Dunham, who wrote and directed the movie, also stars as Aura, a recent Oberlin graduate who returns to her family’s Tribeca apartment with a degree in film studies. A pudgy, rather drab girl who’s posted videos featuring herself on the Internet, Aura is welcomed, though without great overt warmth, by her photographer mother (Laurie Simmons, Dunham’s real mom), and treated with alternating affection and dismissal by her snarky, overachieving sister (Grace Dunham, her actual sibling).

The picture basically follows Aura’s clumsy attempts to deal with the real world after four years (or perhaps more) in the Ivory Tower. Beyond dealing with her mother, who finds her daughter’s “sense of entitlement” infuriating even as she opens up to her, and her sister, whose smart mouth can be cutting, Aura takes a thoroughly unsatisfying job at a restaurant, where she meets a laid-back cook (David Call) she falls for, though he’s got a live-in girlfriend. And she reconnects with a classmate (Jemima Kirke), a pseudo-sophisticated party girl and art gallery honcho, while distancing herself from the college friend (Merritt Wever) she’s been planning to move into an apartment with.

But most importantly, she bumps into Jed (Alex Karpovsky), a visiting “video artist” from out-of-town whom she impulsively invites to crash with her while her mother and sister are away. The guy’s a shrewd poseur who takes advantage of her desperate need for affection until her mother returns and insists he go elsewhere.

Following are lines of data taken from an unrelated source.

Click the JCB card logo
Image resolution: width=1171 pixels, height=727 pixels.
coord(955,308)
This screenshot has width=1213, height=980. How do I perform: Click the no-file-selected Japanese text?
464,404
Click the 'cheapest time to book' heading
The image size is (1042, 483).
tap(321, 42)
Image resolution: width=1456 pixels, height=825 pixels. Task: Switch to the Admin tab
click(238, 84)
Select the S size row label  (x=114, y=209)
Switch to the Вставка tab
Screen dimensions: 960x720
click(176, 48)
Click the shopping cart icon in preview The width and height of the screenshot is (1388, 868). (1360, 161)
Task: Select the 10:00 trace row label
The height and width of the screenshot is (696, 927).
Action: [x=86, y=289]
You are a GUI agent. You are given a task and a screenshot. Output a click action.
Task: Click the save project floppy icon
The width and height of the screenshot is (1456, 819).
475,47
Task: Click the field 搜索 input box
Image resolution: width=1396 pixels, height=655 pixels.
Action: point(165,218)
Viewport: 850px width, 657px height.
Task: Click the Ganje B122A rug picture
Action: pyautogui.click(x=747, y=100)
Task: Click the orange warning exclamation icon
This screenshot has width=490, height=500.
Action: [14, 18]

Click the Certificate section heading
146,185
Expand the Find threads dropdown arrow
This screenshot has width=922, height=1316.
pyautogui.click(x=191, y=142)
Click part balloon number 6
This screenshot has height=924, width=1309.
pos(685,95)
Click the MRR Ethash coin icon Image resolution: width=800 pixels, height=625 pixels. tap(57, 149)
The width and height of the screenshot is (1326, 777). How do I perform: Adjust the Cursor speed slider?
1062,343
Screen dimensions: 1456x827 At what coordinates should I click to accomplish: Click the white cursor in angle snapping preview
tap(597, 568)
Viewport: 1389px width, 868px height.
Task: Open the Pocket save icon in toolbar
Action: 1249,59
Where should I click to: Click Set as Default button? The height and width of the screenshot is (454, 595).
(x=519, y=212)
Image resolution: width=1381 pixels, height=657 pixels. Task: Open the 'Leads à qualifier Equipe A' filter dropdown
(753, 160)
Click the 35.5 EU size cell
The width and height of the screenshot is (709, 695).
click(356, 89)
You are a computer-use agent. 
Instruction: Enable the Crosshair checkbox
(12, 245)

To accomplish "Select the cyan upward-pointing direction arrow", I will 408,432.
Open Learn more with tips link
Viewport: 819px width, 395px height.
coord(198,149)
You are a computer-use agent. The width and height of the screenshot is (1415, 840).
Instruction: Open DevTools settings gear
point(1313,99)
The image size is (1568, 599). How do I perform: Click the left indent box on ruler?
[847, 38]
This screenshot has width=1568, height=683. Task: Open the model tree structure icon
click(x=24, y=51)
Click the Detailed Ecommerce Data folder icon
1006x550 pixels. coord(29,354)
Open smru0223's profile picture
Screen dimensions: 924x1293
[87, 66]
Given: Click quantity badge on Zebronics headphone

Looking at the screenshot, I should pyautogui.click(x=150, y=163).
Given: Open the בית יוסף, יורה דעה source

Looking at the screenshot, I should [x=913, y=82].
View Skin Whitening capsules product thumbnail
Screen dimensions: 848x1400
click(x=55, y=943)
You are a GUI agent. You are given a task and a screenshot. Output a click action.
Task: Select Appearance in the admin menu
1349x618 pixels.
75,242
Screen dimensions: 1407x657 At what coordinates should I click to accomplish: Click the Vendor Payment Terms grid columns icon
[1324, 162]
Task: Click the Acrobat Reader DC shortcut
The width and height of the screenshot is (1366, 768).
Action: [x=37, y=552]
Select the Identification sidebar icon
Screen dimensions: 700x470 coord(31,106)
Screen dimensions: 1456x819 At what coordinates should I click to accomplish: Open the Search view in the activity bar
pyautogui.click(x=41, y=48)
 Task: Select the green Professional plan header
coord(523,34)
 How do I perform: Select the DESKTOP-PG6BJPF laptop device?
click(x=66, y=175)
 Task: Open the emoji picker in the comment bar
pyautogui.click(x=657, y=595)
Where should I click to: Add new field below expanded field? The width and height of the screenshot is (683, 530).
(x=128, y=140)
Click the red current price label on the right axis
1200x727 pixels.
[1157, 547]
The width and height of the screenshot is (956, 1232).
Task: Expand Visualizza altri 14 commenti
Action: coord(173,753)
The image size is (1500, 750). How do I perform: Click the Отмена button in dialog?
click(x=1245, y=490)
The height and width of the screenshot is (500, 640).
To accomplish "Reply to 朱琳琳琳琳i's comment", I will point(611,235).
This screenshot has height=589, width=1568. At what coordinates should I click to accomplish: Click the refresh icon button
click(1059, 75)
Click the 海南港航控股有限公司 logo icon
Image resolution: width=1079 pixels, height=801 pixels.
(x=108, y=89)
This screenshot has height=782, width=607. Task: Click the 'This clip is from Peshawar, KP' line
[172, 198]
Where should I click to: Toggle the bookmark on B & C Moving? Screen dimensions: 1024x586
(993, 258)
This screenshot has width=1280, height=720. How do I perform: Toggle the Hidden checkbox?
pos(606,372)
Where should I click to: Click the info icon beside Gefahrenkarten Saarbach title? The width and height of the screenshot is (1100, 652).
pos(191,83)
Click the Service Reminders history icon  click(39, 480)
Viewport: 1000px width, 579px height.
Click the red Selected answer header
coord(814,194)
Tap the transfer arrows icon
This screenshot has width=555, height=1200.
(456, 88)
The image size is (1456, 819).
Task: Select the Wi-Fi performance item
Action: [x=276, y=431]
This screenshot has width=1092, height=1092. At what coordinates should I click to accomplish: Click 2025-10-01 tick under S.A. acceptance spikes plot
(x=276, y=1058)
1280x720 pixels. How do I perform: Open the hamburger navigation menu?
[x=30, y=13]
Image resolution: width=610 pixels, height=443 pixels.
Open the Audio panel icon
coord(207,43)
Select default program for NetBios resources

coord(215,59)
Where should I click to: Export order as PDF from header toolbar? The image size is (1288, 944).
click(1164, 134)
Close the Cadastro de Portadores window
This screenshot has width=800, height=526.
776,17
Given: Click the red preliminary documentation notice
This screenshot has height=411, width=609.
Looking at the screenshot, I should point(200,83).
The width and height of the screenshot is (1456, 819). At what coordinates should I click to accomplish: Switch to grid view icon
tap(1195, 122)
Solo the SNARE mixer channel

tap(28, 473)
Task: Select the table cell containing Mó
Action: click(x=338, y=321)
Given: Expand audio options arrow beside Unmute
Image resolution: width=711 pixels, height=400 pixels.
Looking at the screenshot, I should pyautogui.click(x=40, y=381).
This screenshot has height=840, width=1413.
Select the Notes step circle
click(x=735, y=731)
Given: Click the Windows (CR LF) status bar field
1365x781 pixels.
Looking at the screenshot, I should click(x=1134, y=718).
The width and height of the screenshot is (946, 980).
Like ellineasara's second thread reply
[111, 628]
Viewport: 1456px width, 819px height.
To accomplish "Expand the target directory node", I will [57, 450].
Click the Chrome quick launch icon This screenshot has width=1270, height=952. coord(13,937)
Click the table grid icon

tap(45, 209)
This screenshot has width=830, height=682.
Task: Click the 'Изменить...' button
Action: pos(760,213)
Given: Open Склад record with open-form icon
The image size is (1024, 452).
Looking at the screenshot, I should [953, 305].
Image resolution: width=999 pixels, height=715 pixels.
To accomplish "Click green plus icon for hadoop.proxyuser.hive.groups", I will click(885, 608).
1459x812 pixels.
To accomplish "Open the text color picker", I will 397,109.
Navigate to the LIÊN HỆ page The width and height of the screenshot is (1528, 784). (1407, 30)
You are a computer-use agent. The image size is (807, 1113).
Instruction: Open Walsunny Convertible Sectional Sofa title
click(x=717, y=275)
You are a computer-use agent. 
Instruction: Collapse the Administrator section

There’s a meandering quality to the movie that adeptly reflects the uncertainty of recent grads in trying to cope with life after college, but doesn’t offer much in the way of enlightenment or amusement. The script has a degree of homely integrity, but naturalness by itself isn’t enough, especially when it extends to performances by the Dunhams and Simmons that are drearily amateurish. On the other hand, Kirke comes across so strong that whenever she appears she throws things out of balance. Only Karpovsky, as the smug Jed, lends the picture much sense of satirical fun. And of course it’s technically nondescript.

“Tiny Furniture” might find a receptive audience in recent graduates who can sympathize with Aura’s plight, trying to extricate herself from her college ties while simultaneously feeling the loss of them. The rest of us will be forgiven for finding the movie a sad little self-indulgence.